Ce tableau est l'un des Poussin les plus célébrés de France — et il est à Caen depuis 1802. Peint vers 1626–1627 pour le cardinal Angelo Giori (proche des Barberini, les mécènes du pape Urbain VIII), c'est une des premières grandes peintures mythologiques du jeune Poussin à Rome. Il représente Vénus agenouillée aux côtés du corps inerte d'Adonis, son amant mortel tué par un sanglier lors d'une chasse. Elle verse de son aiguière du nectar sur ses blessures, et des anémones vont surgir de son sang — la fleur née de la mort d'Adonis. Un putto cueille ces fleurs déjà écloses. En fond, un dieu-fleuve endormi personnifie le cours d'eau. La posture d'Adonis — bras étendu, corps allongé — évoque le Christ en croix.

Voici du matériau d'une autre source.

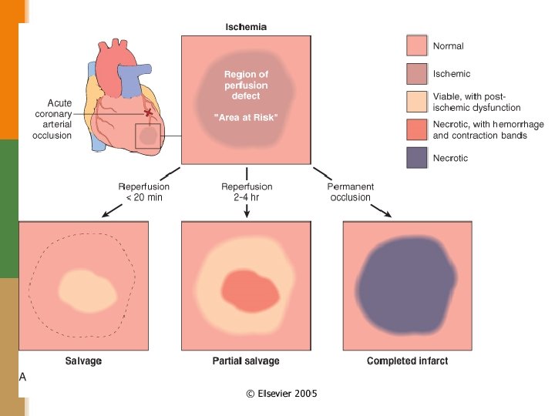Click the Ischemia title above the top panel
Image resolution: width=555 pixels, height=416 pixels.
[245, 26]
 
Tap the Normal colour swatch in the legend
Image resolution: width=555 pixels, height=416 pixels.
[417, 45]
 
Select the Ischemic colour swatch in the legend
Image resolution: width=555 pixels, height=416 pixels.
[417, 74]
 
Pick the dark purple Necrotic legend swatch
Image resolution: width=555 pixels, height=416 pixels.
[417, 158]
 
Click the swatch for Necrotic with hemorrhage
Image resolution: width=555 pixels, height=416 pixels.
[417, 129]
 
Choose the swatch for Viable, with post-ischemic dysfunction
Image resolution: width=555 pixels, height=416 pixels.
[417, 102]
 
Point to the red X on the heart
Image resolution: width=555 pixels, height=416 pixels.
[148, 112]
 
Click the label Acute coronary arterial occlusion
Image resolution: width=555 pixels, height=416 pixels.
[59, 119]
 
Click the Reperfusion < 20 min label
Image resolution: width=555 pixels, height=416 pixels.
[143, 192]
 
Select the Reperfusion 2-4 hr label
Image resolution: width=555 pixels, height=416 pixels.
[246, 192]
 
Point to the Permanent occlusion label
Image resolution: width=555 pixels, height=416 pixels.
[350, 192]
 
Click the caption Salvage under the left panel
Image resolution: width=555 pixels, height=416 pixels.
[83, 361]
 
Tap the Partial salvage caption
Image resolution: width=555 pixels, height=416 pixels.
[246, 361]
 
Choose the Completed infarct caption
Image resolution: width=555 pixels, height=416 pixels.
[407, 361]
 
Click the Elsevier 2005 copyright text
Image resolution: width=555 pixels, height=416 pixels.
[281, 394]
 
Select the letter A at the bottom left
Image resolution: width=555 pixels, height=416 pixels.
[23, 377]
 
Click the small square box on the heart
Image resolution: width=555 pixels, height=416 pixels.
[148, 136]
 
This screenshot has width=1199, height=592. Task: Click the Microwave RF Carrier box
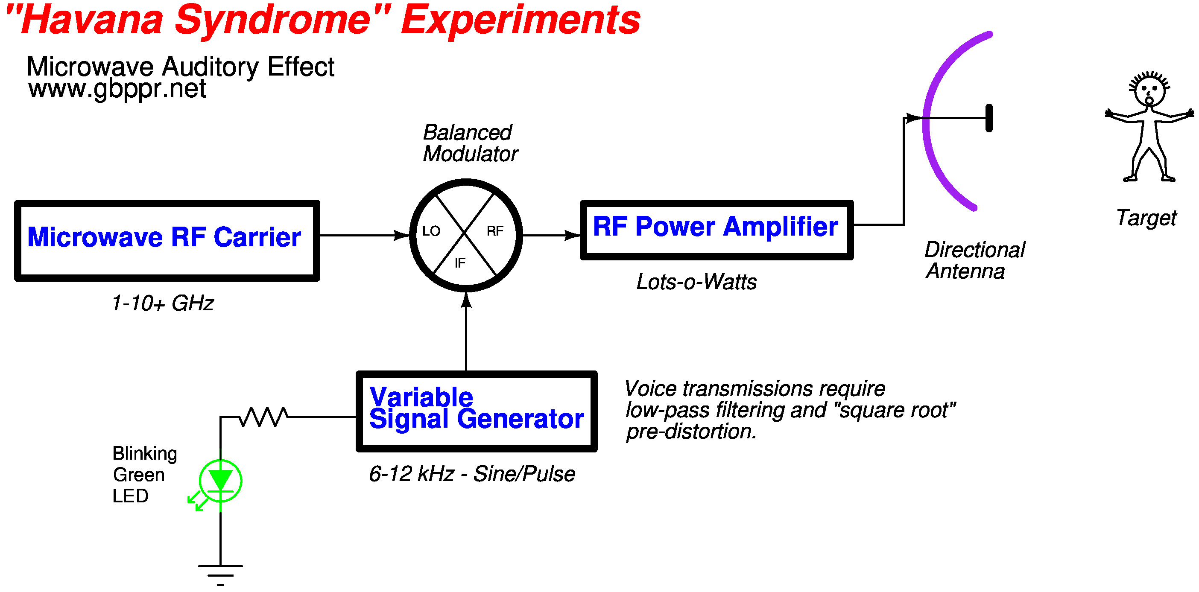[167, 240]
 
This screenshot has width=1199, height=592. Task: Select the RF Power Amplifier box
[716, 230]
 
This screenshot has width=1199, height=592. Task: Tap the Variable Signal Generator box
[476, 411]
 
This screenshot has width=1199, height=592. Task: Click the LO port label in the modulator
[431, 231]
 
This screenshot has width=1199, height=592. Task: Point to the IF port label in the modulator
[460, 263]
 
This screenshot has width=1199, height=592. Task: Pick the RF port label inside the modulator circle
[495, 231]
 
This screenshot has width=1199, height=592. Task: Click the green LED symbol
[220, 481]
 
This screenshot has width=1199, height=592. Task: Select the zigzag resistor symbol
[263, 417]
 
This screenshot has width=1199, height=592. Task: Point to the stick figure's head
[1149, 91]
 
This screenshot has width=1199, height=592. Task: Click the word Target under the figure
[1146, 218]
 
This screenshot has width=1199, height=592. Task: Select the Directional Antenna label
[974, 261]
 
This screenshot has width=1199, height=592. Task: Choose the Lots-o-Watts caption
[696, 282]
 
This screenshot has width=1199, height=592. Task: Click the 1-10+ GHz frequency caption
[162, 303]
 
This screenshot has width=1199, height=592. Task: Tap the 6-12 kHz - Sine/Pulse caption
[471, 474]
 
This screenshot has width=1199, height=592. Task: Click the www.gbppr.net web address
[117, 89]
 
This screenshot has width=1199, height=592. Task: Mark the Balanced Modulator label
[470, 143]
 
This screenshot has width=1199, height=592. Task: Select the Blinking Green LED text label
[144, 475]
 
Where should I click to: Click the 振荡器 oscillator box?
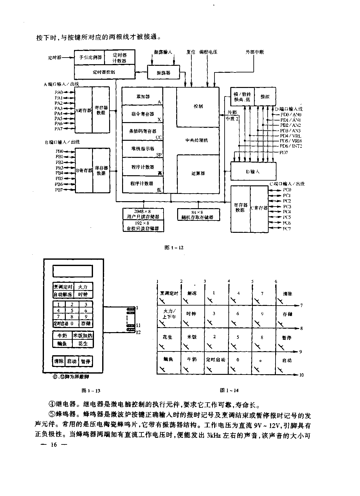point(163,72)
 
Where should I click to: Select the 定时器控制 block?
point(104,72)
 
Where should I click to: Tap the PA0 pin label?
point(59,92)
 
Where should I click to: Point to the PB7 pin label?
point(59,190)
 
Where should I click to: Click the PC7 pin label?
point(287,228)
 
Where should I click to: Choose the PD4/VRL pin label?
point(290,136)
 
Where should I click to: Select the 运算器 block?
point(198,173)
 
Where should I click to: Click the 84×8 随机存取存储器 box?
point(199,215)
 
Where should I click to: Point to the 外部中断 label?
point(255,52)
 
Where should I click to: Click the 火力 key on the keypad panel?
point(83,287)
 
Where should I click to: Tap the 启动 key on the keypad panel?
point(72,361)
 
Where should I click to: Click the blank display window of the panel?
point(73,271)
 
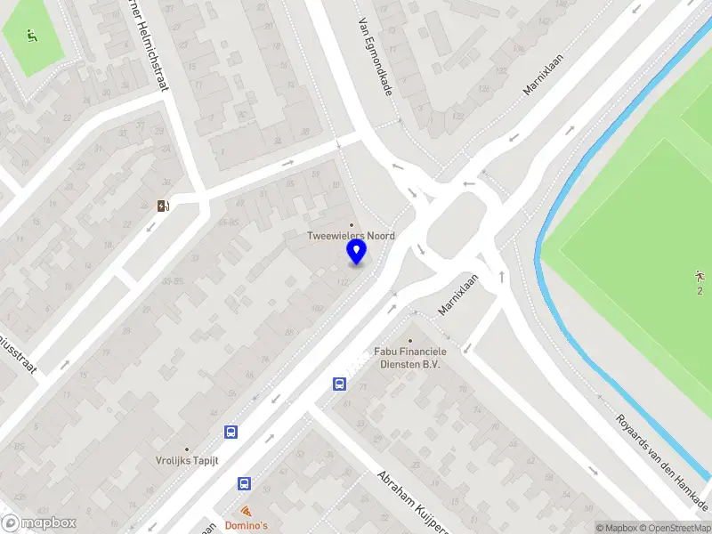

Symbolisme & lecture iconographique

La mort d'Adonis et la naissance des anémones de son sang est l'un des grands récits de la mythologie gréco-romaine sur la métamorphose de la mort en vie — une anémone pour un amant mort. Ce thème de la mort qui génère la vie (la fleur qui naît du sang) est lu dans la tradition chrétienne comme une préfiguration de la mort du Christ qui génère la Résurrection. La posture d'Adonis évoquant le Christ mort dit cette lecture typologique.

Analyse des émotions

La posture d'Adonis — bras étendu, corps renversé, peau d'une blancheur de marbre — crée une émotion de beauté dans la mort. Poussin peint le corps parfait de l'amant mort avec une froideur clinique qui dit quelque chose sur la conception classique du deuil : la douleur est réelle (Vénus agenouillée), mais la beauté du corps mort est celle d'une sculpture, pas d'une décomposition.

Secrets & mystères

Ce tableau fut peint en pendant d'une Mort de Narcisse (aujourd'hui au Louvre) — les deux œuvres formaient un diptyque mythologique sur le thème de la mort et de la renaissance. Les deux sujets sont tirés des Métamorphoses d'Ovide : Narcisse qui se noie dans son reflet, Adonis tué par le sanglier. Ces deux histoires de mort jeune et belle sont emblématiques du programme iconographique des Barberini — des mécènes qui aimaient unir le beau et la mort dans leurs commandes.

Le saviez-vous ?

Pierre Rosenberg, le grand spécialiste de Poussin, présenta ce tableau à l'exposition 'Poussin and Nature' du Metropolitan Museum of Art de New York en 2008 — comme l'un des jalons essentiels de la jeunesse romaine du peintre normand. Ce tableau de Caen voyagea donc à New York pour être reconnu comme chef-d'œuvre mondial — avant de revenir dans son château normand.